Bone marrow donations sought to save two Adams

Finding compatible bone marrow could save the lives of a toddler and a 31-year-old father, both named Adam.

Adam Goman (photo credit: HADASSAH MEDICAL ORGANIZASTION)
Adam Goman
(photo credit: HADASSAH MEDICAL ORGANIZASTION)
A national campaign will be held September 28 to find compatible bone marrow for a two-year-old with a serious blood disorder that will turn into leukemia, and a 31-yearold father with blood cancer.

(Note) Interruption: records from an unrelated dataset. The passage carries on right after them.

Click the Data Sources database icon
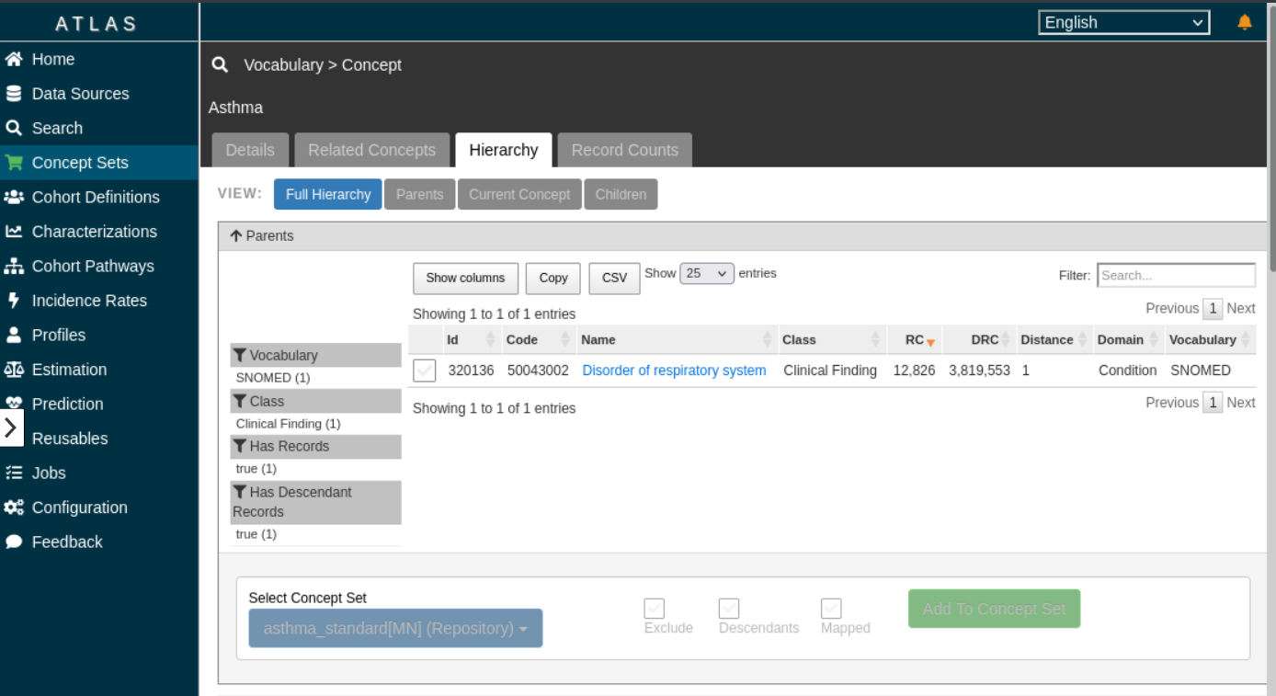click(x=14, y=94)
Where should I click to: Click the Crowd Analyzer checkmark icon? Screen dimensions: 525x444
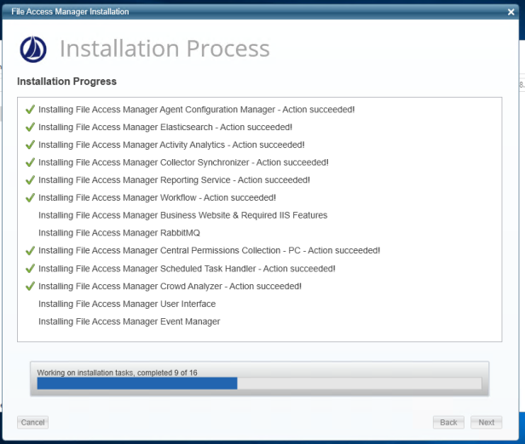tap(30, 286)
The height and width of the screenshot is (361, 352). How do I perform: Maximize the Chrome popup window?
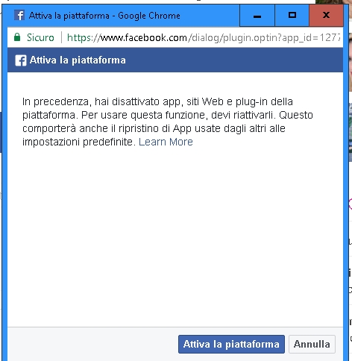click(x=292, y=16)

The bone marrow tissue-typing banks at the Hadassah University Medical Center in Jerusalem’s Ein Kerem and the Ma’avak Lehayim (Struggle for Life) organization are trying to find suitable donors and raise NIS 4 million to pay for the testing of saliva samples after no compatible tissue types for the two Adams were found in other such institutions around the world. Each saliva sample costs NIS 200 to process.
The toddler, Adam Goman, who lives in Modi’in with his parents, Oksana and Mikhail, and his five-year-old brother Daniel, was diagnosed a few months ago with myelodysplasia.
The condition causes ineffective production of blood cells and “hides” leukemia until it breaks out. The only thing that can save his life is a compatible bone-marrow transplant, taken from a blood donation.
Adam Krief, an Israeli father of a three-year-old, two-year-old and eight-month old who is currently living in California, has an especially virulent type of leukemia. He has undergone chemotherapy three times, but without success and is now being treated at the City of Hope Hospital in Los Angeles.
His condition declined recently, and he urgently needs a bone-marrow transplant.
Potential donors must be between 18 and 45 years of age, healthy and must not have given a sample to any bone-marrow bank in the past.
The saliva sample campaign will be held in various spots around the country from 9:30 a.m. and 10 p.m. on Wednesday, September 28.